My life has dissolved to a bland nothingness, days merged into one long drawn out hell. Like a prison sentence with no release date, I'm spending my days in bed, on the internet, reading, sleeping. I have no plans, nothing to get up for in the morning, nowhere to be. The most mundane of tasks have become huge undertakings to me. I need to book a doctors appointment, my prescription needs renewing...I'll do it tomorrow, can't be bothered to pick up the phone today. My bedroom is a myriad of clothes, dirty mugs, magazines and general debris. I hate living in such a mess, but I can't drag myself out of bed long enough to even make a dent in the chaos of junk. They say you can tell a lot about a person by looking at their bedroom, well mine is like a graveyard of an old life, old ticket stubs and letters from years ago from friends I used to have. Glam clothes strewn across the floor from a social life I used to wear them for. Diarys, photoalbums, memories everywhere. I used to stick things up on my walls, photos of the 'old' me. I became obsessive about it, I had to see my past in front of me, to remind me that I used to exist. It was painfully cathartic. Over the months I went from revelling in looking at the old party images, to looking at them with tears in my eyes, to sobbing uncontrollably when I realised I'd never be the same, to taking them down altogether and hiding them away in a drawer probably to gather dust for years to come.

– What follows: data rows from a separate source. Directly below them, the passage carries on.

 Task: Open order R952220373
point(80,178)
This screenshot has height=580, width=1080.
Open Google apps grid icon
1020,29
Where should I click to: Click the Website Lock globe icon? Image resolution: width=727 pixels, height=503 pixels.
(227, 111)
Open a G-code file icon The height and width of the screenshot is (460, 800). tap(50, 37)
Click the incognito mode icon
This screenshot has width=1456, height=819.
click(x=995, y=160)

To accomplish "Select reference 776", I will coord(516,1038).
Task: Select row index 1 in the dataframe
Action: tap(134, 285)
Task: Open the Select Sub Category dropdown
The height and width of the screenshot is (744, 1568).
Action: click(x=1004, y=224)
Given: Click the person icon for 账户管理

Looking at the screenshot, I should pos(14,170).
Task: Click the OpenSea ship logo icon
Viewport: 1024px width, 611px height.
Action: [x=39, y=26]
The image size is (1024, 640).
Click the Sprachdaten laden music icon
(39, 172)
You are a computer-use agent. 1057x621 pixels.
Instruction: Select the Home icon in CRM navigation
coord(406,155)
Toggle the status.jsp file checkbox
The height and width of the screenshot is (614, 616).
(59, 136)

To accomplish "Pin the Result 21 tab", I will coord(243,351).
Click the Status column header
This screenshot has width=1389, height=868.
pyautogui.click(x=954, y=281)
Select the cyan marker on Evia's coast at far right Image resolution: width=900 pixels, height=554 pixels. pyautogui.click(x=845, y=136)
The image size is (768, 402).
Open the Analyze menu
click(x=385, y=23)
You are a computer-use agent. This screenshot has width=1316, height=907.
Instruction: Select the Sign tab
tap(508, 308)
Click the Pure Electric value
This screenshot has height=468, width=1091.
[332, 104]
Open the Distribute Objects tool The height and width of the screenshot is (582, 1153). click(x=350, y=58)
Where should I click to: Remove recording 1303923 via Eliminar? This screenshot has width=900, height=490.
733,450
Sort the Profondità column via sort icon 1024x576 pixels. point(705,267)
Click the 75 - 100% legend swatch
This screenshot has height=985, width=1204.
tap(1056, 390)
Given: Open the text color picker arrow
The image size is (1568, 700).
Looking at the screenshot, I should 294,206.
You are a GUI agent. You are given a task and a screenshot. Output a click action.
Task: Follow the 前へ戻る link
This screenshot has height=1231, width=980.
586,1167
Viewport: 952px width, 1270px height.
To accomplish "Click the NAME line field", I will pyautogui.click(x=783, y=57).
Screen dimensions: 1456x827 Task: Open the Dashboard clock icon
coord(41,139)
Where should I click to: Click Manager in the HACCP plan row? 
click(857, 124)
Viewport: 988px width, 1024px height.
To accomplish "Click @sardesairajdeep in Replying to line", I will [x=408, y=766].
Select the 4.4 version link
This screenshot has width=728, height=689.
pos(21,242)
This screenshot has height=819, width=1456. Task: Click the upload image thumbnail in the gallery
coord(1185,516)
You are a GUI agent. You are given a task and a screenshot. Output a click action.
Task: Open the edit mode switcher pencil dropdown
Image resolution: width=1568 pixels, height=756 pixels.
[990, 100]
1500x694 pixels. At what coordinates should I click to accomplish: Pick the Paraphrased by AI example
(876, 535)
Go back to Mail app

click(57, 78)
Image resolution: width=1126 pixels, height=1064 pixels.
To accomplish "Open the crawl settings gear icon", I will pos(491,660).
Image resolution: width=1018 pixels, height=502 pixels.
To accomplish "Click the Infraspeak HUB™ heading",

There comes a point, with mental illness where your perspective has to change, or you die. I don't know when it happened, I can't pinpoint a definative moment but gradually I've had to accept that I am ill, I will always be ill and the old me is, in effect, dead. You have to stop wishing and believing that the old you and your old life will somehow magically return one day, and start accepting that this IS you now. This is what you have to live with, and you can't change it. And with this comes grief. I grieve for my old self and the life I could have had. Proper, serious, heart wrenching grief. A grief that will be with me for the rest of my life. I don't know how you get over your own death. I don't think I'll ever know.
How do I get OUT of this. It's honestly like I've been bricked into this tiny little space for three years. It feels like 20. I can't believe it's only three. It takes all the effort in the world to turn around, and when you finally do, you're just facing another damn brick wall. The way I keep thinking about it is there must be just one brick I just have to budge and the whole thing will come crashing down, but really it's not is it. I have to learn to live with the fucking bricks cos they're not going anywhere. And when you're not on anti-depressants the little square space you've got is bricked over the top too, so it's totally dark you can't see a thing, and on pills a bit of the roof comes off, so you can see the sky but you still can't see over the top of the walls.
It's like people can come and visit you in your bricked in square, but they have to climb the walls and just poke their head into my vision at the gap in the roof. But they can't come in and they can't get me out. Sometimes I can barely hear them, and I definately can never feel them cos the walls are too high for me to reach my arm up. Sometimes I'm glad they visited, but sometimes I hate them because they don't stay forever and they jump back down and remind me that I'm the only one bricked in. And some people get bored and don't visit me anymore, because I have nothing to say to them, and I make them sad too. I miss them and wonder what they're doing outside the walls. Most of the time the only thing I have to think about is all the things I'd be doing if I could get out, and think of all the things I already missed. And try to come up with a way that I can live with staring at nothing but brick walls for the rest of my life.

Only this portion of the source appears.